Segment Start: DOCUMENT EXTRACT
Stanley has written a painful dissection of the plight of Alec Raeshawn Smith, a young diabetic who got overwhelmed by the cost of his care when he aged off his parent’s insurance and tried to pay for himself as he was getting started in his working life. Like more than 7 million Americans who must take insulin with its ever-soaring prices, he struggled. The cost for his care, with insulin — and remember those test strips and the meter — amounted to $1,300 a month. That was $200 more than he earned as a restaurant manager. So, apparently, as he suggested to friends and parents he might, he skimped and “rationed” his care, notably his insulin injections.
He died of diabetic ketoacidosis — a lack of insulin, the coroner ruled.
His case may be extreme but the risks he took may be more common than doctors would like: A small Yale University study found that one in four diabetic patients at a clinic in New Haven, Conn., admitted to cutting back on insulin use because of cost.
In my practice, I see not only the harms that patients suffer while seeking medical services but also their struggles to access and afford safe, effective, and excellent medical care, especially with the explosive increases in the costs of medical devices and prescription medications, some that prove to be dangerous drugs. Diabetes is far from a new disease. We know how to treat it. Why must patients feel like their medical care is discovering and treating something new or exotic?
As patients and the nation grapple with medical costs, it isn’t helpful that doctors and advocacy groups keep pushing the measures to diagnose diabetes, deeming rising numbers of Americans “pre-diabetic,” a category potentially so large as to lack usefulness. Diet, exercise, and weight control can keep many of us away from a diabetes diagnosis — and falling into the clutches of Big Pharma, medical device makers, and others who would love to profiteer off our ills. Stay away, too, from damaging excess sugar consumption, especially through sweet sodas and other drinks. Big Sugar, research shows, has campaigned — including in deceptive fashion — to hook you into its harmful over indulgences.
As for medical devices and prescription drugs, can’t the industry, regulators, and patient safety advocates figure better ways to deal with supply-demand issues, including the wasteful discarding of sealed, safe, and still-effective costly drugs and products in an “abundance of caution?”
Meantime let’s hope that new lawmakers pass new measures and pressure regulators, Big Pharma, and medical device makers, so diabetics don’t find themselves in dire financial and health condition. It’s unacceptable that insulin, whose discoverers committed a remarkable act of unselfishness and declined personal riches to ensure the health of tens of millions of diabetics, would see the drug’s modern legacy be pharmaceutical profiteering. Doctors blame Big Pharma and its platoons of middlemen, all while also expressing anger at insurer games-playing with insulin coverage. It’s also hard to imagine how contemporary medical device makers sleep well, either: Those pricey diabetic test strips? The New York Times reported they cost about a dime each to make.
Segment End: DOCUMENT EXTRACT
Segment Start: EXCERPTED RECORDS
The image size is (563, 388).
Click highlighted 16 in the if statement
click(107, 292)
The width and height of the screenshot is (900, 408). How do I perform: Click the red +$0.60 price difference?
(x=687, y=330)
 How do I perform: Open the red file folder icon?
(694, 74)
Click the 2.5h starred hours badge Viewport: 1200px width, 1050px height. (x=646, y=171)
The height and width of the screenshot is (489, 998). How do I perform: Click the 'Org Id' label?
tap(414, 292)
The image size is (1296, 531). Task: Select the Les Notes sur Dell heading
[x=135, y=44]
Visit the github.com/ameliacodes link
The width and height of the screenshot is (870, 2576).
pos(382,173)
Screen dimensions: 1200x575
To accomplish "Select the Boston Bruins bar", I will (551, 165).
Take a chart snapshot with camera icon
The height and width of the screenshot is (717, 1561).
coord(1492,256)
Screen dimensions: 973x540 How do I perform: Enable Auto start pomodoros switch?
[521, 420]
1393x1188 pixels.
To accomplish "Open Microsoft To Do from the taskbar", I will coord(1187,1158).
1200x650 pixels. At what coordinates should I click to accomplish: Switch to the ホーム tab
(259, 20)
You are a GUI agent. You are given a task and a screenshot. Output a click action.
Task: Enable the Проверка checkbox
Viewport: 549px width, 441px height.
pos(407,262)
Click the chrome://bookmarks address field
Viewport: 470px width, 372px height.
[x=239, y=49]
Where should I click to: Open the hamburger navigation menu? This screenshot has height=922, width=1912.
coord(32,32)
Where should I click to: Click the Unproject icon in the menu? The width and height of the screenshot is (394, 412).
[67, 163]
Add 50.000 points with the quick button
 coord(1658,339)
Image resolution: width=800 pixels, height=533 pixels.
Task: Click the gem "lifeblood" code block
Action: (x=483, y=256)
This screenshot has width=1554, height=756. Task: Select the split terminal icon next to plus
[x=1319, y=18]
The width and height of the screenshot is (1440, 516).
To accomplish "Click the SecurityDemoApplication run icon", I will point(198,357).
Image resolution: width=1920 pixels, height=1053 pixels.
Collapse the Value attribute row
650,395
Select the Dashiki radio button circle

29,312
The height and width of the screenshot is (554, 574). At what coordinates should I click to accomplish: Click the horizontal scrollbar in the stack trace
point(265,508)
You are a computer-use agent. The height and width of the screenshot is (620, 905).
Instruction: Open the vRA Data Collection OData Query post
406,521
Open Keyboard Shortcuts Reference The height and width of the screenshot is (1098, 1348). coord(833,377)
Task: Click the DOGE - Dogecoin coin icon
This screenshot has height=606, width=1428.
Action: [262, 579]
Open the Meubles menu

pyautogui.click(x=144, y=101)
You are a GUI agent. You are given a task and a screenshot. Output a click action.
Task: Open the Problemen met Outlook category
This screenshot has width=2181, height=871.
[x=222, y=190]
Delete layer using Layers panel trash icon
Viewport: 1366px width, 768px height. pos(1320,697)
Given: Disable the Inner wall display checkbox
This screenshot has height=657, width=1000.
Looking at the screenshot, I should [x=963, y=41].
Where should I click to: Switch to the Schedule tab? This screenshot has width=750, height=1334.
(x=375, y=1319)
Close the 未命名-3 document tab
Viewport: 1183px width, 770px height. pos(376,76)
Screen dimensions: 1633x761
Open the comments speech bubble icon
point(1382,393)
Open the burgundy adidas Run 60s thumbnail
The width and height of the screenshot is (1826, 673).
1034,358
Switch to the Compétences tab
Segment End: EXCERPTED RECORDS
DESCRIPTION OF THE TASK | From the commentary on insulin costs above, set down word for word the part that opens with the words containing "His case may" and closes with "new or exotic?".

RESPONSE AREA |
His case may be extreme but the risks he took may be more common than doctors would like: A small Yale University study found that one in four diabetic patients at a clinic in New Haven, Conn., admitted to cutting back on insulin use because of cost.
In my practice, I see not only the harms that patients suffer while seeking medical services but also their struggles to access and afford safe, effective, and excellent medical care, especially with the explosive increases in the costs of medical devices and prescription medications, some that prove to be dangerous drugs. Diabetes is far from a new disease. We know how to treat it. Why must patients feel like their medical care is discovering and treating something new or exotic?